Diz a nota: “Eventuais ilícitos que importem em responsabilidade de agentes políticos da cúpula dos Poderes da República são da competência do Legislativo”. Quanto ao crime de genocídio, nesse ponto a PGR tartamudeia — embora o procurador saiba, desde os bancos da faculdade, que esse aspecto compete ao Ministério Público mandar investigar. “A Procuradoria-Geral da República, de forma triste, se tornou uma advogada de defesa da Presidência da República”, define Carlos Lupi, presidente nacional do PDT. As entrelinhas da nota de Aras são, no entanto, mais perigosas que o desleixo funcional que se faz claro. Por que, nesse momento em que o Brasil padece com mais de duzentas e dez mil mortes por Covid, vem a PGR falar em “estado de defesa”? O órgão comandado por Aras afirma que o Brasil está em “estado de calamidade” devido à pandemia e que tal estado é a “antessala do estado de defesa”. Primeiro: é bom avisar o procurador que o decreto que instituiu o “estado de calamidade” venceu no dia 31 dezembro. Segundo: falar em “estado de defesa”, evocar essa figura jurídica que só cabe em caso de manutenção da ordem pública, diante de uma situação de anomia social que coloque gravemente em risco o Estado Democrático de Direito, significa, nesse instante, querer amedrontar a Nação e ameaçá-la com um regime ditatorial — ele permite que se proíba reuniões, que se intercepte correspondência e ligações telefônicas, e, mais apavorante a lembrar os anos de chumbo, que se prenda sem fundamentação da Justiça qualquer indivíduo que Jair Bolsonaro acuse de “crime contra o Estado”.

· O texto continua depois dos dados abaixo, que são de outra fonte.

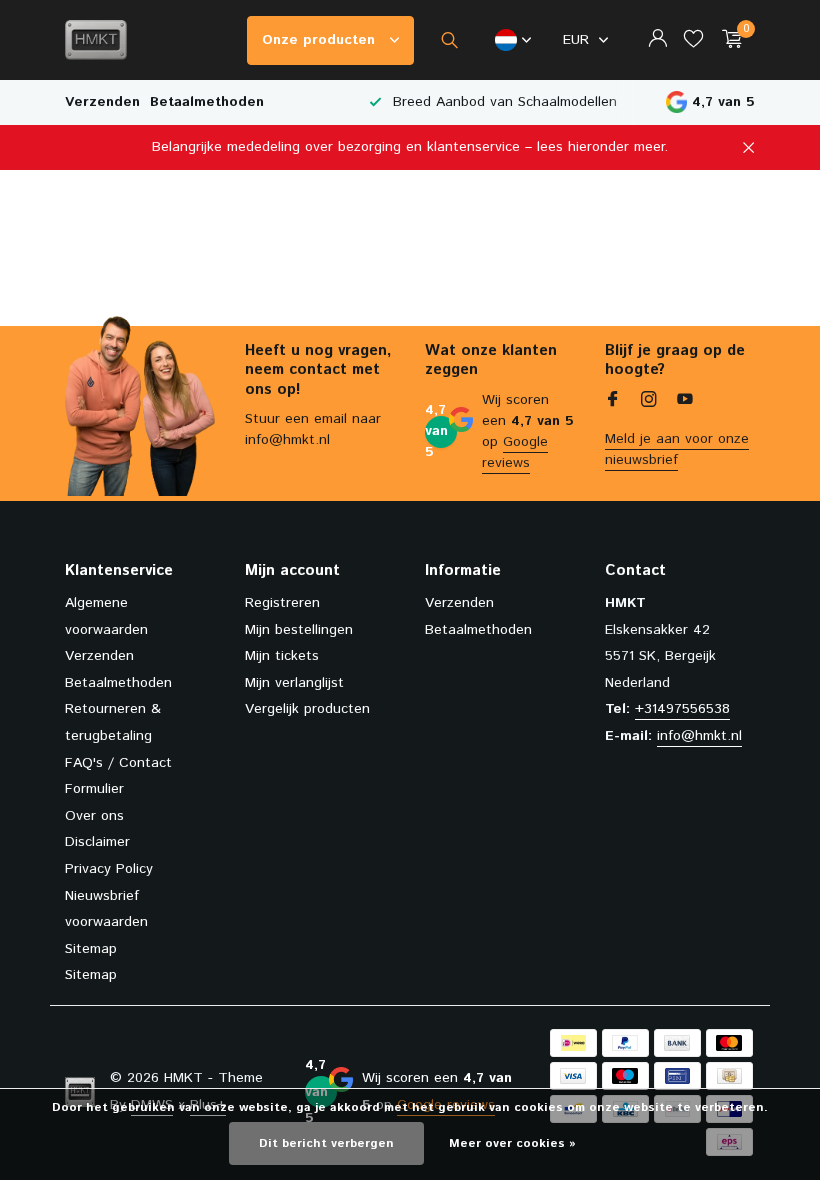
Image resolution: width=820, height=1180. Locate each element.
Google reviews (515, 452)
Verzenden (102, 102)
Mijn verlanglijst (294, 683)
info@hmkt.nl (699, 736)
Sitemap (91, 949)
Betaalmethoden (207, 102)
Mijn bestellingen (299, 630)
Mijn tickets (282, 656)
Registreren (282, 603)
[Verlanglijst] (693, 40)
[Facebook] (613, 402)
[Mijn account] (657, 40)
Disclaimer (97, 842)
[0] (727, 40)
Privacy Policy (109, 869)
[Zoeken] (449, 40)
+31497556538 (682, 709)
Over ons (94, 816)
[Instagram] (649, 402)
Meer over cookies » (512, 1143)
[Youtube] (685, 402)
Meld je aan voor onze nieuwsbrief (677, 449)
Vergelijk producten (307, 709)
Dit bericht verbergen (326, 1143)
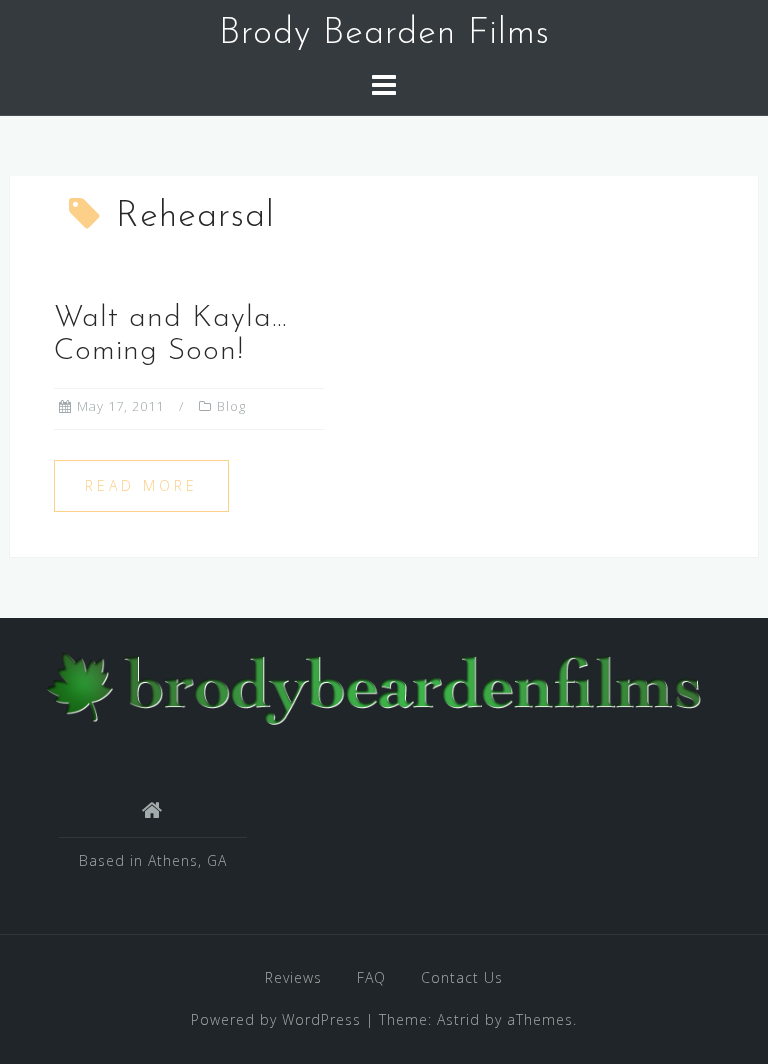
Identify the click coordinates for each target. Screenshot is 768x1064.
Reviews (293, 977)
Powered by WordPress (276, 1019)
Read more (141, 485)
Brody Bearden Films (384, 34)
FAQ (371, 977)
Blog (231, 406)
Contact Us (462, 977)
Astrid (458, 1019)
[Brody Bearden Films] (376, 685)
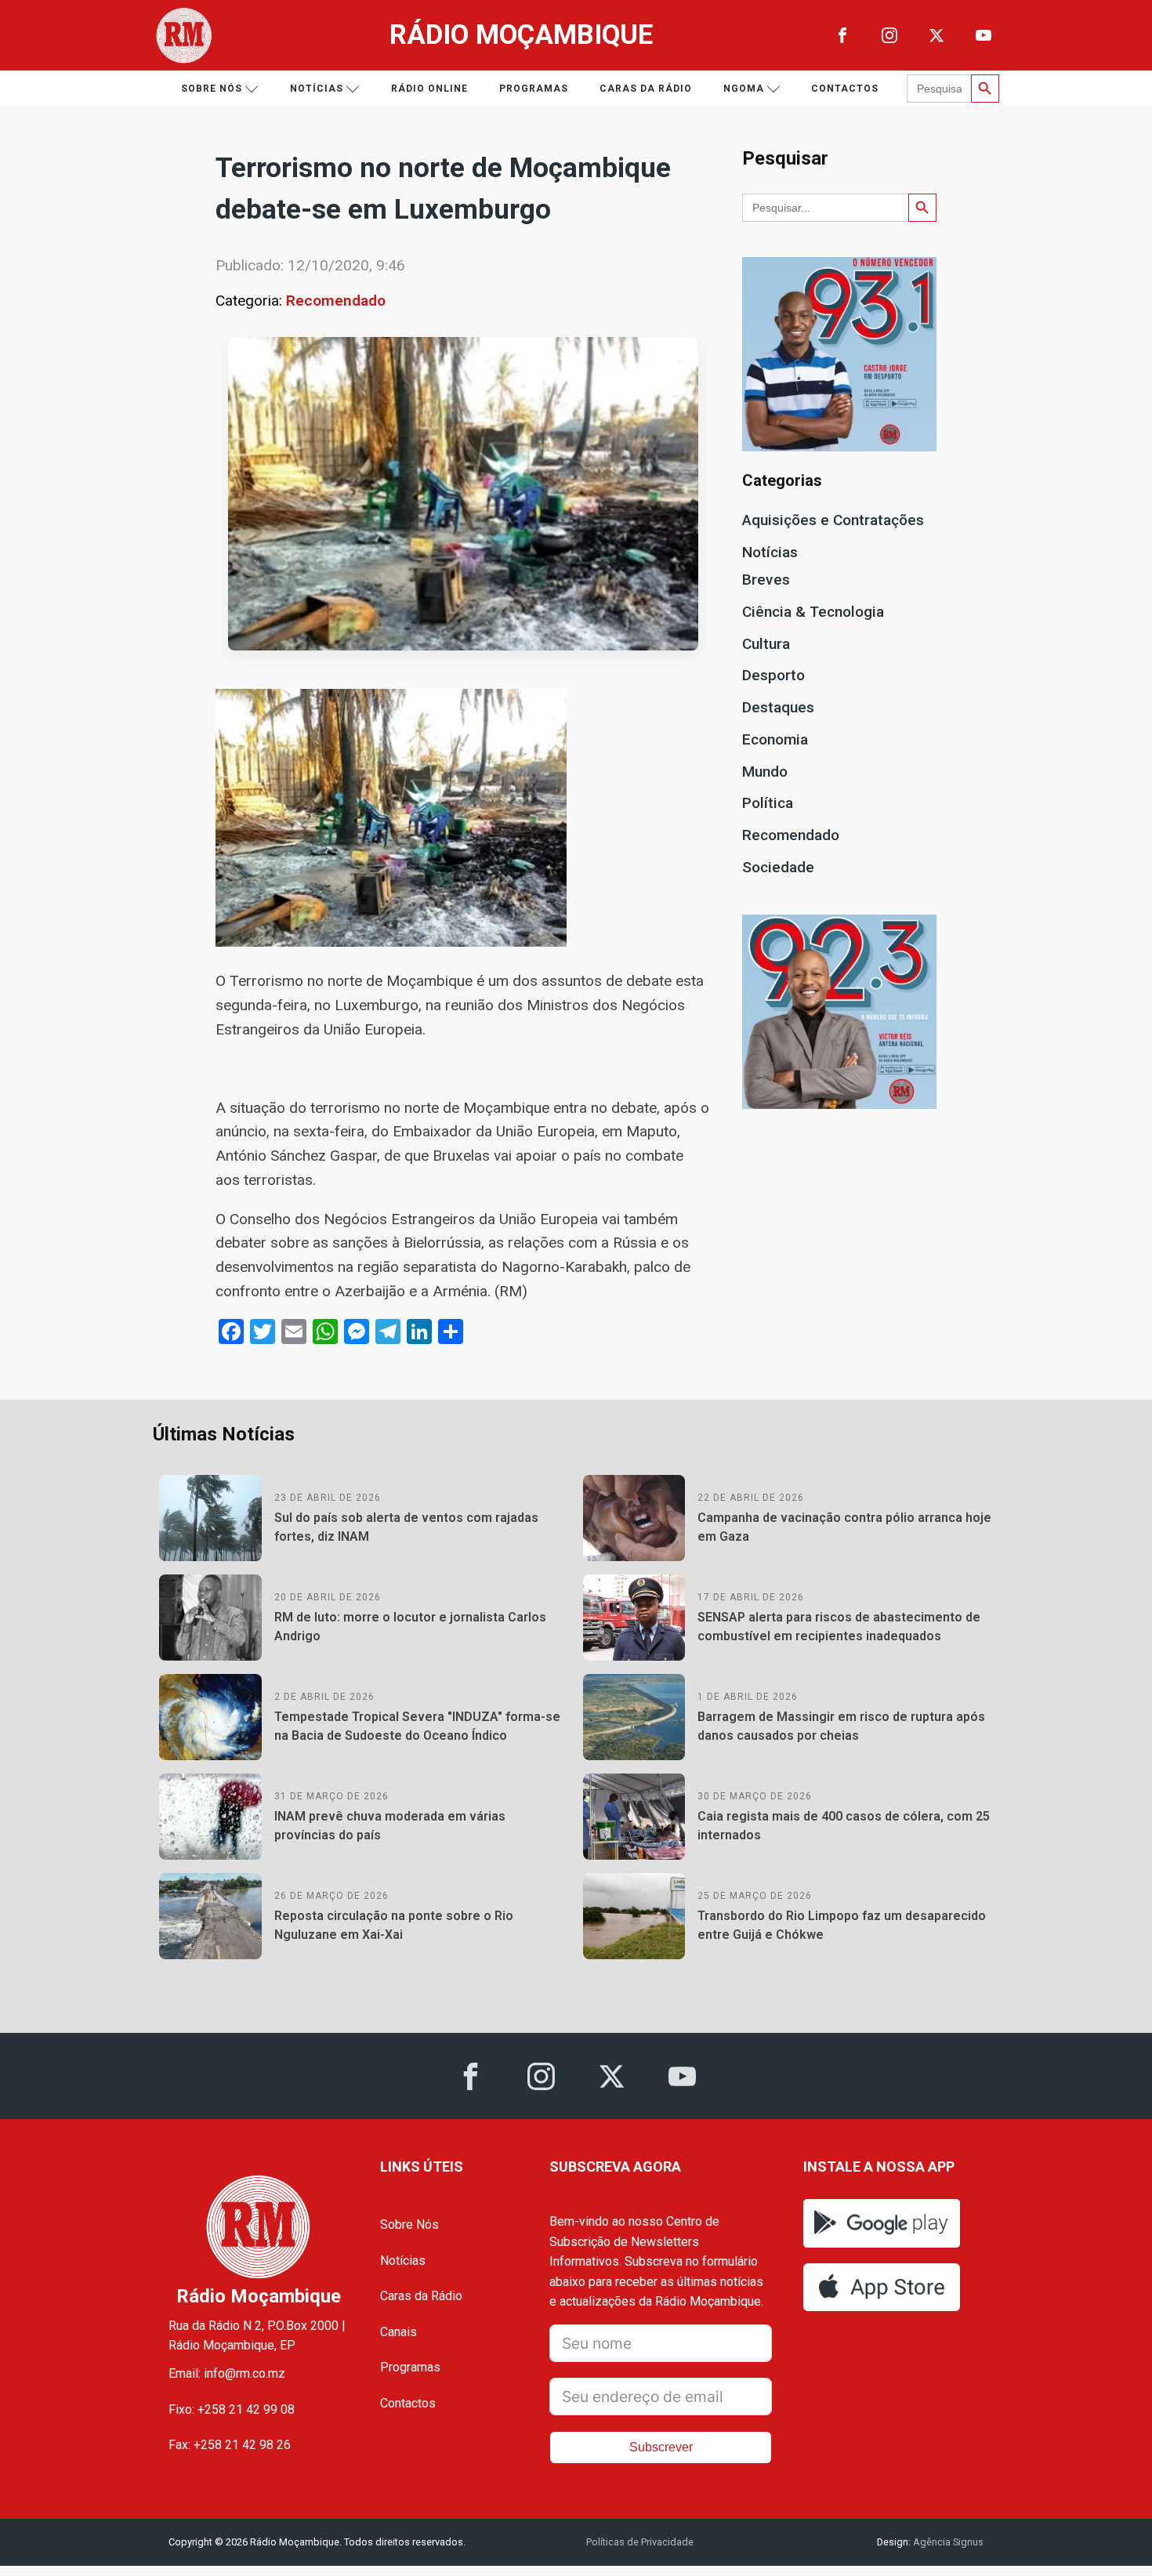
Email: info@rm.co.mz (226, 2373)
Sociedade (778, 867)
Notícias (316, 88)
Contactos (844, 88)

“A Procuradoria-Geral da República, de forma triste, tornou-se uma advogada de defesa da Presidência da República” Carlos Lupi, presidente nacional do PDT (Crédito:Divulgação)

Há um genocídio no país

A PGR argumenta que é preciso “temperança e prudência em prol da estabilidade institucional”. Só faltou falar de canja de galinha. O procurador se esquece de que, com certeza, não é a morte daqueles que partiram com os pulmões explodindo por falta de ar que planta a instabilidade no País. Não são os mais de duzentos e dez mil mortos. É, sim, o presidente da República que tem a obrigação constitucional de zelar pela vida de todos os brasileiros. Há um genocídio no Brasil. O fato de se querer Justiça em nome dos que morreram por incúria do Poder Executivo não causa nenhuma instabilidade. A nota da PGR, essa sim, provoca mal-estar social e político ao acenar com uma concentração de prerrogativas de exceção nas mãos do mandatário. É inevitável, embora estarrecedor, que a PGR assim tenha se manifestado pouco depois de o capitão da cloroquina cometer mais um de seus crimes de responsabilidade ao dizer que são “as Forças Armadas que determinam se um povo terá democracia ou ditadura”. Vê-se uma coincidência de tempo, no mínimo, nefasta. Em carta aberta, subprocuradores protestaram: “O procurador-geral da República precisa cumprir o seu papel de defesa da ordem jurídica, devendo adotar as necessárias medidas investigativas a seu cargo (…)”. Do Supremo Tribunal Federal, em defesa do Estado de Direito, veio a lúcida voz do decano, Marco Aurélio Mello: “Considero preocupante a nota oficial da PGR. Não vejo com bons olhos esse movimento de quem precisa se colocar como fiscal maior da lei. Receio pelo Estado de Direito”.